25.05.2007

Ailleurs si j’y suis

« Voir ailleurs si j’y suis ? Ca aurait pu être le titre de mon roman ! » rigole Insa Sane devant un parterre de lycéens. Ce jeune écrivain, venu du slam et du hip-hop, a écrit Sarcelles-Dakar : l’histoire d’un jeune banlieusard qui part vers le Sénégal pour se réconcilier avec son père, et surtout retrouver ses racines. Un roman qui mélange aussi « plusieurs langages de l’oralité : celui de la banlieue, dont les images enrichissent la langue française. Et celui de la poésie africaine, de l’art des griots. On passe de l’un à l’autre au fil de l’histoire... »
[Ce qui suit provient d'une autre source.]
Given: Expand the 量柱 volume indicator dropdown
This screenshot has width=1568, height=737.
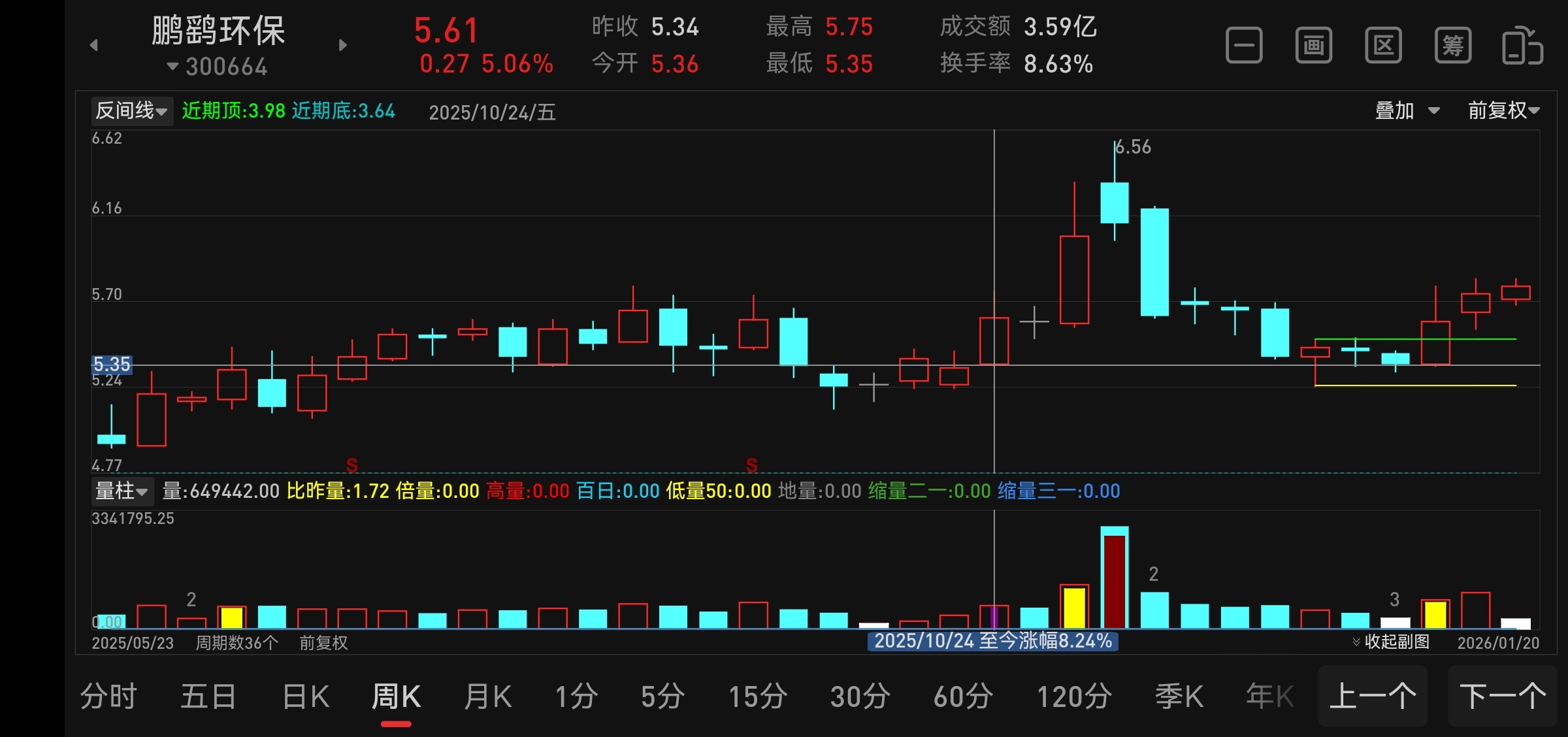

medium_magic-mirror.jpg« Aller ailleurs, c’est aussi retrouver une part de soi », poursuit Olivier Maulin. Comme ses deux personnages de En attendant le roi du monde, loufoques, exaltés et perpétuels insatisfaits, qui vont sur les routes pour « se chercher une place dans le monde ». Timothée de Fombelle, auteur de deux tomes de Tobie Lolness renchérit : « l’évasion complète, c’est la littérature. Pourtant, on ne peut pas échapper non-plus à notre nombril ». Il a bien tenté de créer un monde de toutes pièces, avec des héros de 1,5 mm qui vivent dans un arbre, mais à la relecture, il s’est aperçu que son héros lui ressemblait quand-même fortement. « Tobie Lolness c’est moi, même si je ne le voulais pas ! ».
« Pourquoi écrire, pour quel public ? » lui demandent encore les lycéens. « Parce que c’est une envie, un besoin que j’ai depuis tout jeune... ». Quant au jeune public, « c’est le plus ouvert, celui que l’on touche le plus profondément. Même si ma grand-mère de 82 ans attendait aussi le deuxième tome de Tobie Lolness avec impatience ! ».
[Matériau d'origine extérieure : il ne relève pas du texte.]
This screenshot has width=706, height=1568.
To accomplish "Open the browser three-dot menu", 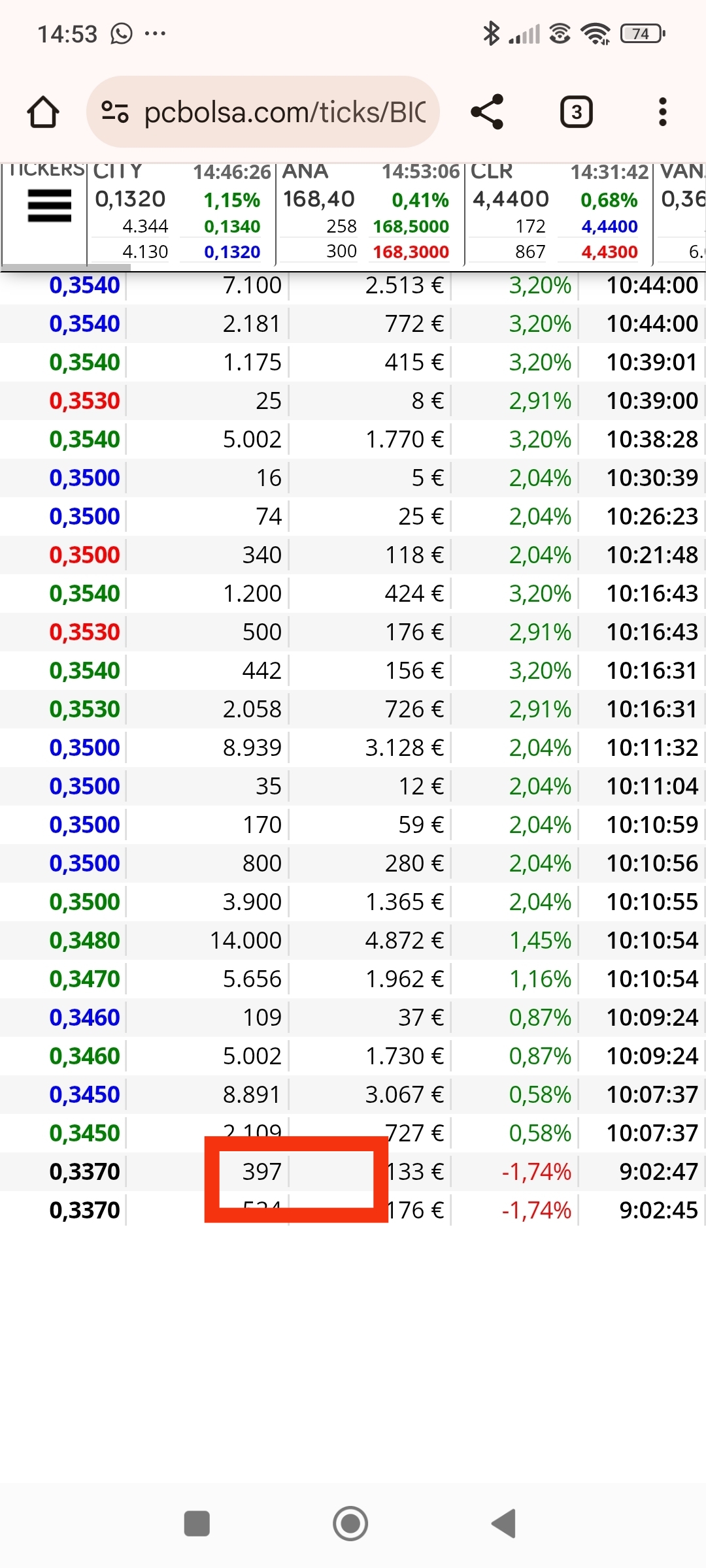I will point(662,112).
Sarcelles-Dakar fait le plein de compliments auprès des lycéens

medium_eleves-cafe-litt-ailleurs-s.jpgPour Adrien, Etienne et Ségolène, lire est habituellement une contrainte. Mais ces trois élèves de seconde du lycée agricole de Caulnes, dans les Côtes d’Armor, ont littéralement dévoré le Sarcelles-Dakar d’Insa Sane, « parce que l’on se sent proches du personnage, et que le style d’écriture nous a plu particulièrement ». Ils ont également étudié l’ouvrage en classe et réalisé un carnet de bord. Cela leur a certes donné un goût nouveau pour la lecture, « mais on va lire seulement les futurs livres de cet auteur ! ». Interrogé lors du café littéraire, Insa Sane leur a confié : « le voyage, comme l’art, sont l’occasion de quitter tous nos costumes habituels. Seul l’artiste peut d’ailleurs se montrer nu, vulnérable ». Définitivement enthousiastes, les lycéens se sont pressés autour de l’auteur pour se faire dédicacer son livre.